On dirait que tu n’es pas dans ton élément. Ta robe noire cintrée décolletée, ton air égaré… C’est comme si, depuis le ciel, un filin t’avait attrapée sur la Croisette puis t’avait transposée là, dans cet endroit, dont on ne sait si c’est lui qui est incongru, ou toi. Tu marches lentement, un pas après l’autre, les bras légèrement écartés du corps pour te permettre de maintenir l’équilibre sur tes talons aiguilles. Tu marches en funambule sur le sol meuble, tu marches ainsi que tu as toujours marché, de manière théâtrale. (Tu profites de mon éloignement pour faire comme si je n’avais pas l’objectif braqué sur toi – prétexte de plus pour te donner en spectacle.)

La forêt? S’égarer? Tu veux bien jouer à te le faire croire, mais tu restes en lisière, au bord du chemin toujours. C’est comme si tu n’avais pas quitté la Croisette. La forêt, tu ne la regardes pas plus que tu ne regardais la mer là-bas. Ici, partout, le spectacle c’est toi et seulement toi.

La seule chose qui te change en toi sans changer, quand on te transporte d’un lieu à l’autre, la seule chose, qui ne va pas plus loin que le bout de ton nez, ce sont tes lunettes. Ce sont les mêmes ici ou ailleurs mais, en forêt, pourquoi porter des lunettes noires? En forêt il n’y a pas toutes ces surfaces blanches, éblouissantes, dont tu feins de te protéger quand tu es à Cannes. J’ai dis « tu feins »  ; je ne nie pas que tu aies les yeux fragiles, mais je vois bien que ces lunettes sont surtout un attribut, un must-have. Te mettant ça sur le bout du nez en n’importe quelles circonstances, tu revendiques l’emploi d’un bel oxymore : celui de l’accessoire indispensable.

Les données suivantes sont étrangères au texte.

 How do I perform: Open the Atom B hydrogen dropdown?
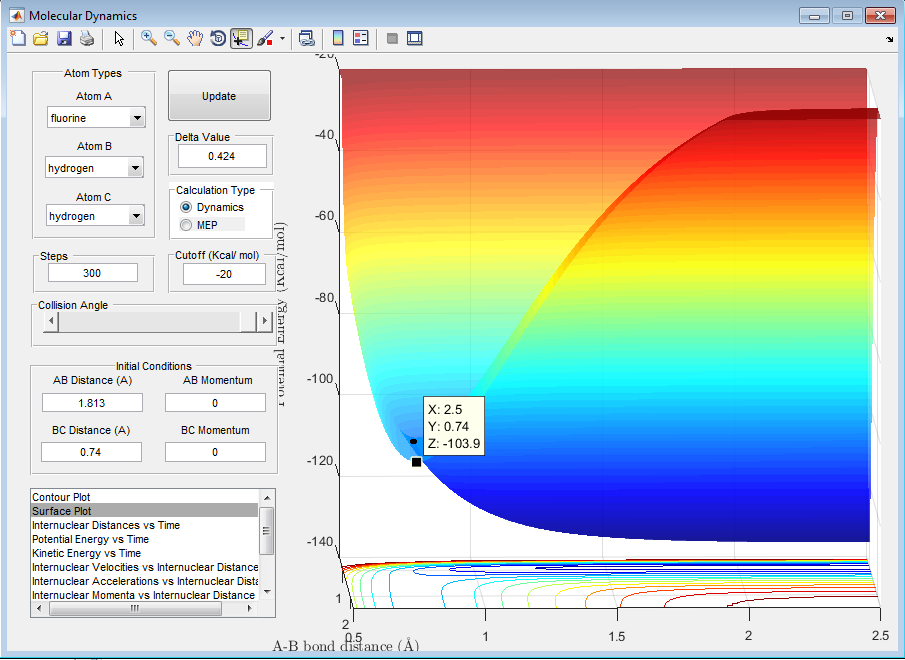pyautogui.click(x=95, y=168)
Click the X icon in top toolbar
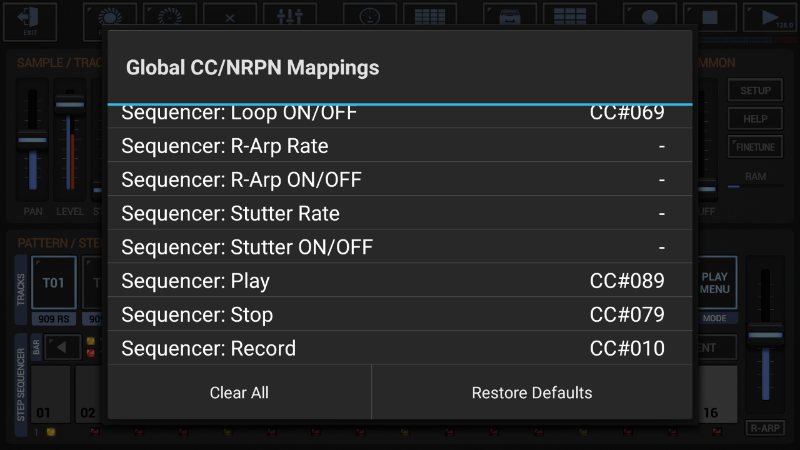Image resolution: width=800 pixels, height=450 pixels. (230, 17)
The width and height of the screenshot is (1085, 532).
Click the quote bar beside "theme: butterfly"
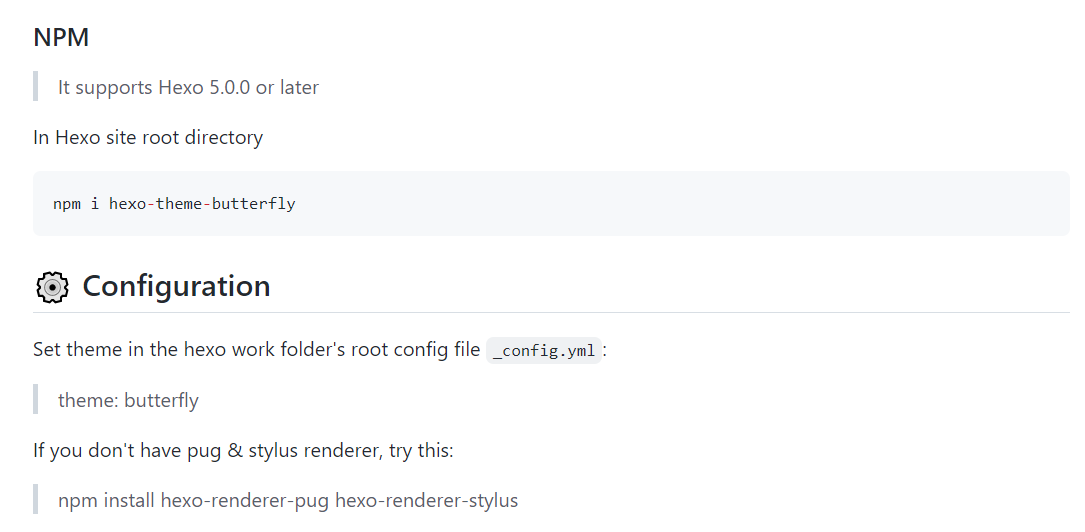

Quand même : pourquoi ces lunettes en pleine forêt? Personne n’est là pour te voir, seulement moi, qui te connais suffisamment et qui préfère voir tes yeux.

Je te regarde marcher. A aucun moment tu ne baisses les yeux, comme si c’était une question d’honneur. Tu marches comme à tâtons, droite comme un i, tu ne vois rien de ce qui t’entoure, et surtout pas la richesse du sol que tu foules, tu ne vois ni les mousses ni l’humus. Tu marches en somnambule, et tes lunettes noires signalent ton aveuglement.